▶ _REQUIRED ACTION_
Copy out every line of the records where the string "Task" occurs.

▶ _SUPPLIED INFORMATION_
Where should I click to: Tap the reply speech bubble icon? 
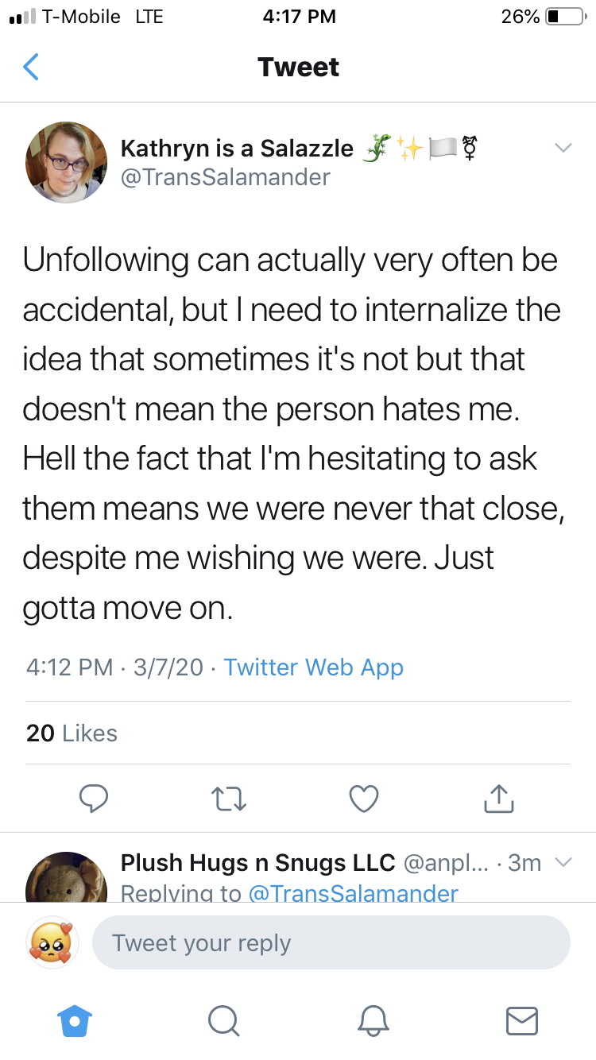(94, 799)
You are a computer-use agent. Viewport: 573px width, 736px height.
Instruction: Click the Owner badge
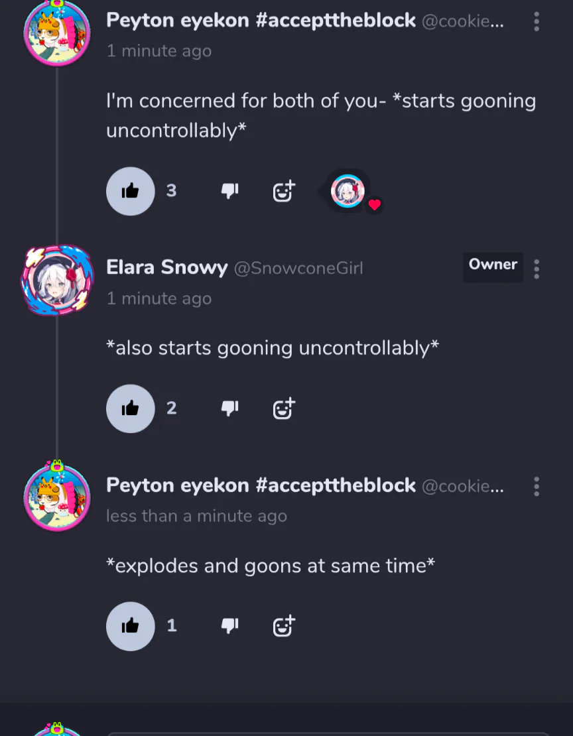tap(493, 265)
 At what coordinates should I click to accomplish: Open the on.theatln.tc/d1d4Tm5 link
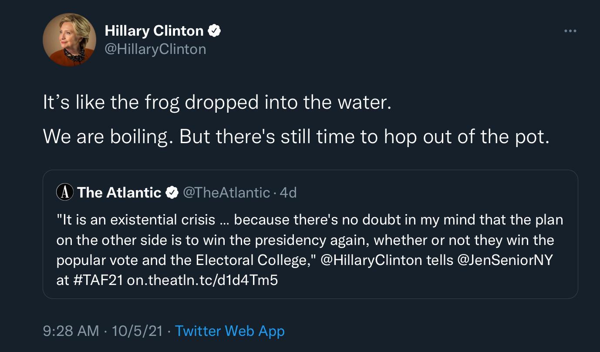pyautogui.click(x=202, y=280)
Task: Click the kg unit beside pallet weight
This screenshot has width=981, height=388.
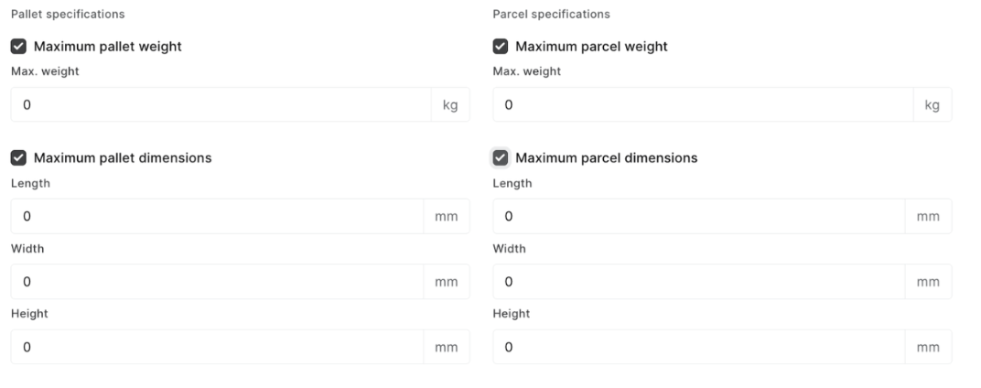Action: (x=450, y=105)
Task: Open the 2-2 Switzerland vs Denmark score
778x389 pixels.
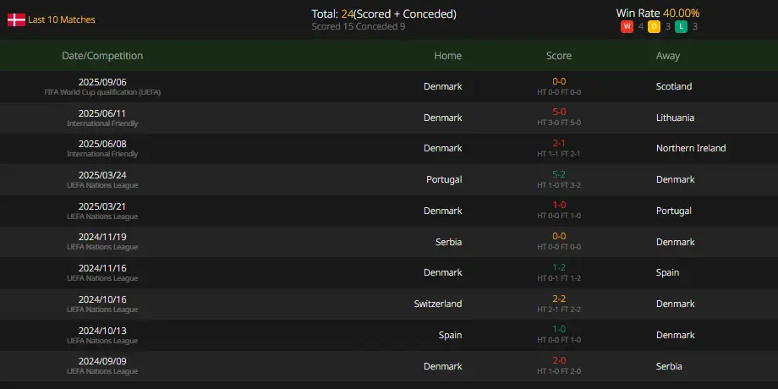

▶ _ANSWER TO THIS EXERCISE_
Task: Click the kg unit beside pallet weight
Task: Open the 2-2 Switzerland vs Denmark score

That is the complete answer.